TEXT FOR ANALYSIS =>
= Beginning of Section =

Pharmacist prescribing: Good medicine?

Issue: BCMJ, vol. 49, No. 2, March 2007, Pages 52-54 Editorials

As I pass into something closely resembling dotage, I find that the transition from “grey but youthful” to “grey and barely sentient” has some features that I worry might need some form of Gestalt therapy (whatever that is).

I find that my doctorish need to be obsessive about my compulsions includes a quick scanning of the newspaper every morning for proofreading errors (on average, 8 to 10 in both of our daily morning papers). Once I’ve satisfied that compulsion, I note the news items that have a health focus in case there’s something there that I want to rant about. Lightning-quick, knee-jerk ranting is one of the other interesting behaviors resulting from my voyage toward senescence and the one that seems most likely to crown me curmudgeon of the year.

My most recent rant began after reading an article that trumpeted that sometime in 2007, Alberta pharmacists will be able to assess and prescribe treatment for Alberta residents. The article stated that members of the Alberta College of Pharmacists will be able to “assess and triage each patient as required,” start “prescribing drugs to treat minor, self-diagnosed, or self-limiting disease conditions,” and may even take “full responsibility for establishing and maintaining a patient’s chronic drug therapy.”

After reading this and having to deal with the sudden gush of hydrochloric acid up my esophagus, I thought that I’d better rant on paper rather than at my breakfast partner. My in-house, long-suffering rant receiver has heard it all and now just smiles warmly, hits the tune-out switch, and my stream of invective does little other than provide some mildly bothersome background buzz to an otherwise enjoyable cup of tea.

= End of Section =

Records from a dataset
= Beginning of Section =

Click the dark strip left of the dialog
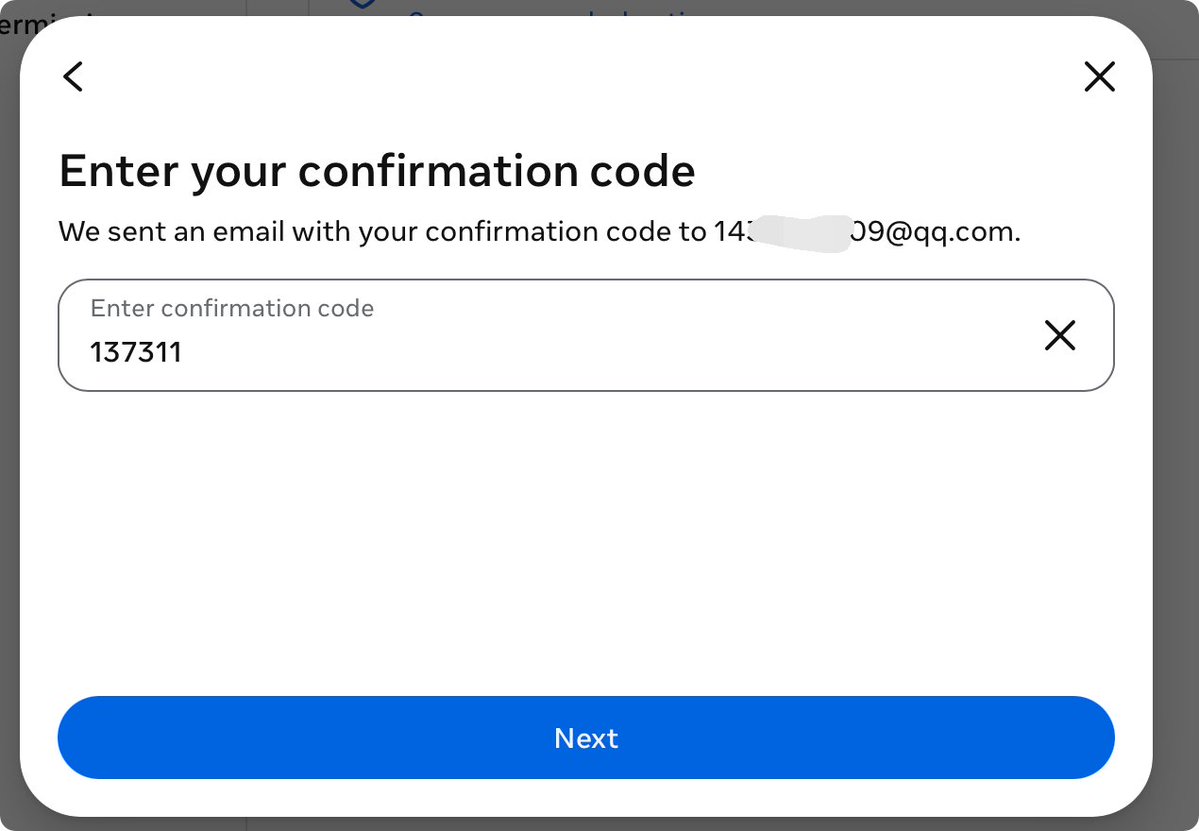 pos(9,428)
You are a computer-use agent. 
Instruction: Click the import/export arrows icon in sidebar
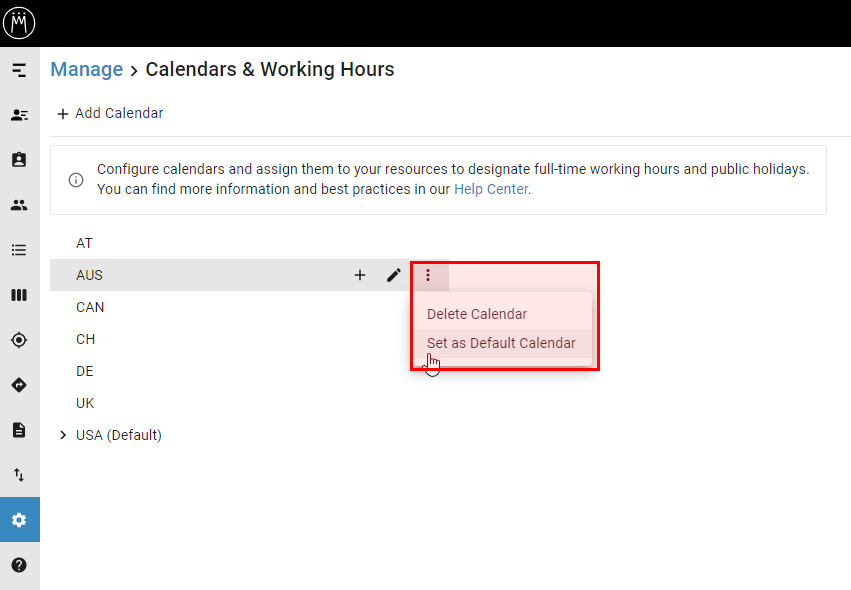click(19, 474)
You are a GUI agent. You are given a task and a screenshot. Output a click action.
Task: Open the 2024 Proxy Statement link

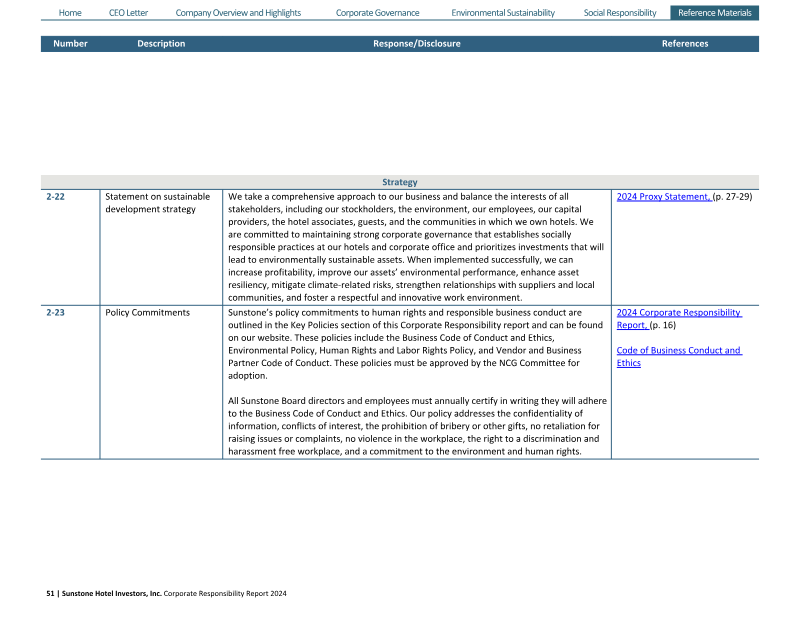point(664,197)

= End of Section =

REQUIRED ACTIONS =>
1. According to the editorial on pharmacist prescribing, when will Alberta pharmacists be able to assess and prescribe treatment for Alberta residents?
2. Do these statements agree with the editorial on pharmacist prescribing? Answer yes or no for each, quoting the deciding words.
(a) The writer counts, on average, 8 to 10 proofreading errors in the daily morning papers.
(b) The writer decided to rant at the breakfast partner rather than on paper.
(c) The article said Alberta pharmacists may take full responsibility for establishing and maintaining a patient's chronic drug therapy.
3. Proceed with the editorial on pharmacist prescribing from the point where it stops.
The records are separate material, not part of the editorial.

EXPECTED RESPONSES =>
1. Sometime in 2007.

2.
(a) Yes: "on average, 8 to 10 in both of our daily morning papers"
(b) No: "I thought that I’d better rant on paper rather than at my breakfast partner"
(c) Yes: "may even take “full responsibility for establishing and maintaining a patient’s chronic drug therapy.”"

3.
Pharmacologists know a lot about pharmaceuticals and I often ask them questions about drugs that I can’t quickly find in some database. Generally, pharmacists don’t hesitate to give help when physicians ask for it. Usually, they provide useful answers and frequently direct me to database resources for future queries. However, pharmacists are not physicians, and I have difficulty understanding how a pharmacist is going to know what is (and is not) a minor disease. If pharmacists will not have to decide whether a complaint is minor (they will apparently just prescribe something and hope that they are right), who is going to guide them? My guess is that doctors are going to be asked to do the guiding, get little or no compensation for agreeing to provide the service, and will be medically liable the moment they agree to help. If the pharmacist forgets to tell you that one little important piece of clinical information you need before you make a snap decision in the middle of a chaotic office day, guess whose gluteus maximus will be in a legal sling?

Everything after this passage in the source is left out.